• Report

Refining cost to charge ratios for calculating APC and DRG relative payment weights. Interim report

Citation

Dalton, K., Freeman, S., & Bragg, A. (2008). Refining cost to charge ratios for calculating APC and DRG relative payment weights. Interim report. (Prepared for the Centers for Medicare & Medicaid Services. RTI Project Number 0209853.008). Research Triangle Park, NC: RTI International.

Abstract

In August 2006, RTI International was awarded a contract from the Centers for Medicare
& Medicaid Services (CMS) to investigate charge compression and other possible sources of
aggregation bias in setting the cost-based relative resource weights under the inpatient
prospective payment system (IPPS) using charges from claims data and cost-to-charge ratios
(CCRs) from cost report data.
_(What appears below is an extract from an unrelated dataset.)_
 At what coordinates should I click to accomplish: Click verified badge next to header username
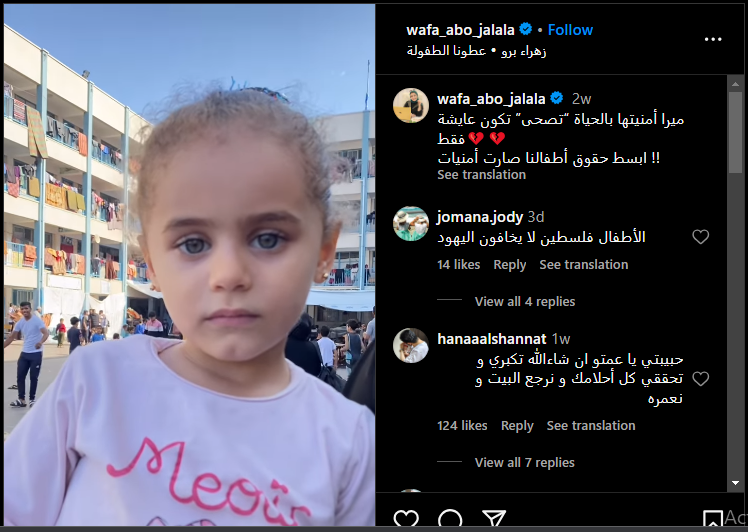[526, 30]
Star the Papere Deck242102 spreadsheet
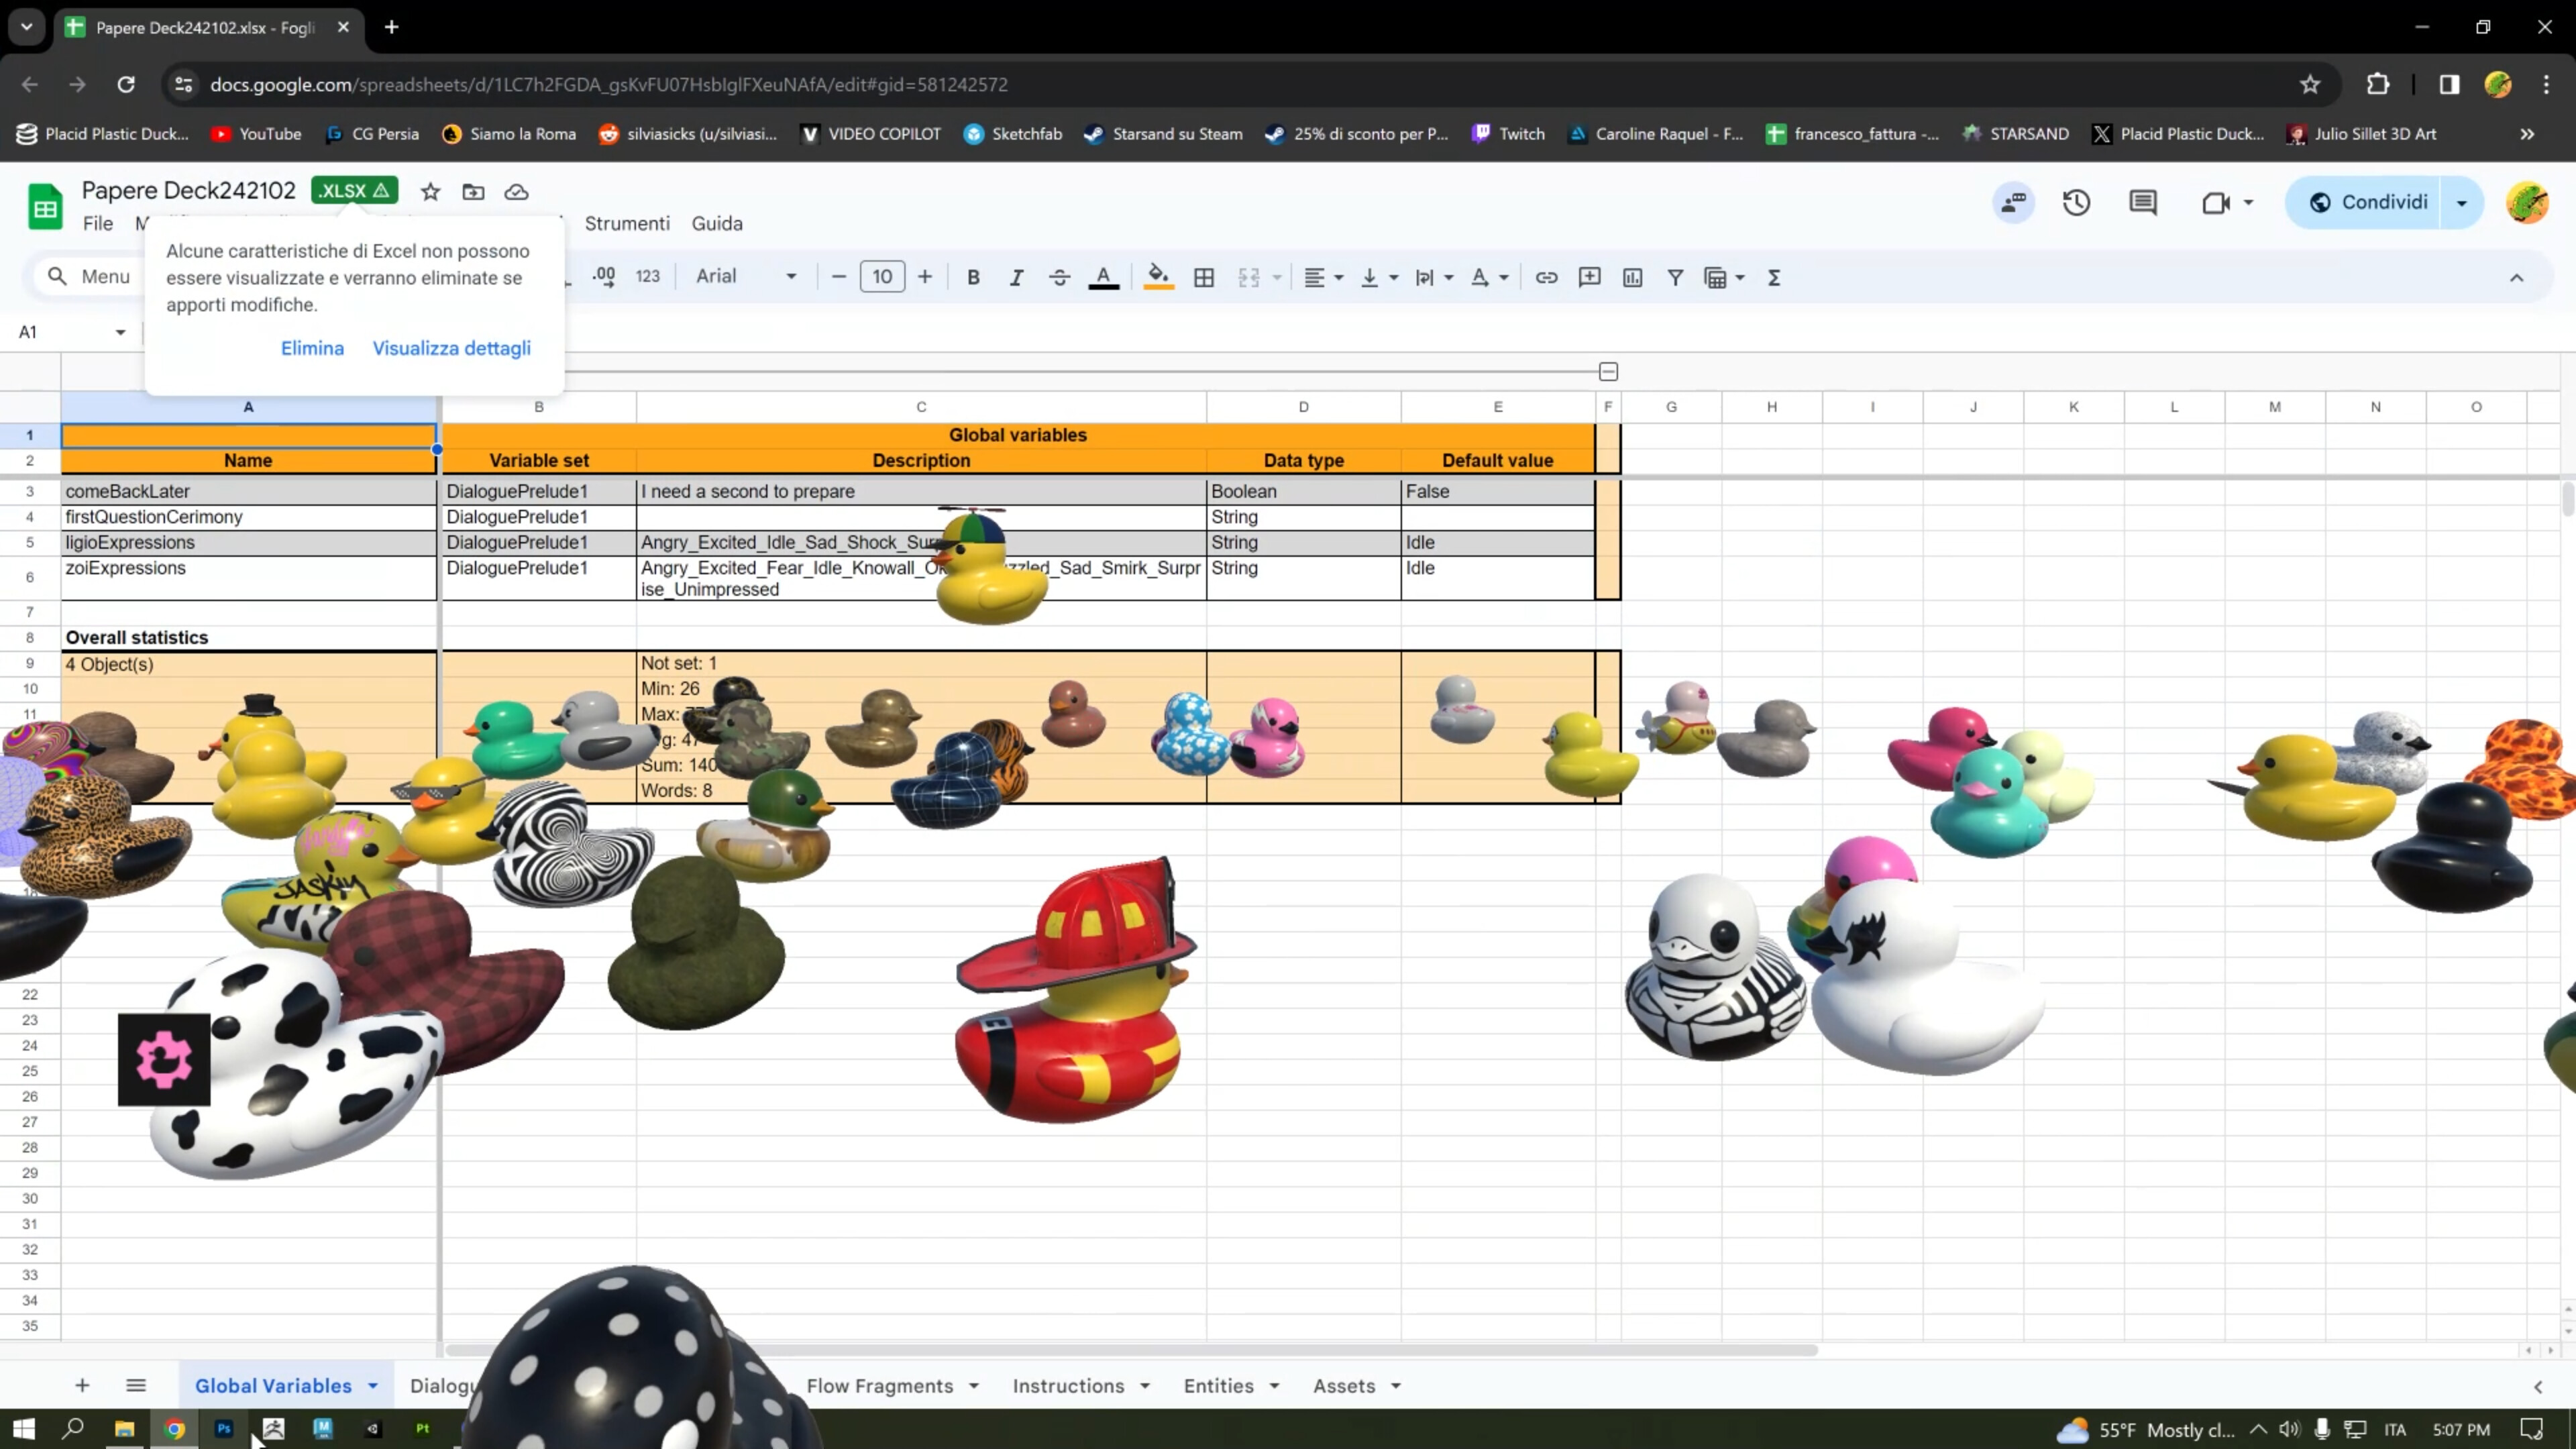Image resolution: width=2576 pixels, height=1449 pixels. click(429, 191)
Aggregation bias can occur if services with systematically
different markup rates are grouped together to compute a single CCR. When that average ratio is
used to convert charges to cost, the cost estimates for component services with higher markup
rates will be overstated, while the estimates for component services with lower markup rates will
be understated. In the 2006 contract, RTI used inpatient claims and cost report data to identify
sources of aggregation bias and develop ways to improve the accuracy and precision of the CCR
component of the IPPS cost-based weight methodology. “Charge compression” is a particular
form of aggregation bias where weights for high-cost cases are systematically understated and
weights for low-cost cases are systematically overstated. The best known example of this comes
from a hospital industry practice of applying lower markups to expensive medical devices and
implantable items, but higher markups for routine medical supplies. RTI found strong evidence
of charge compression as well as other forms of aggregation bias in the relative weights for
diagnosis-related groups (DRGs) under the inpatient prospective payment system (IPPS), and
considered both accounting and statistical methods to reduce this bias.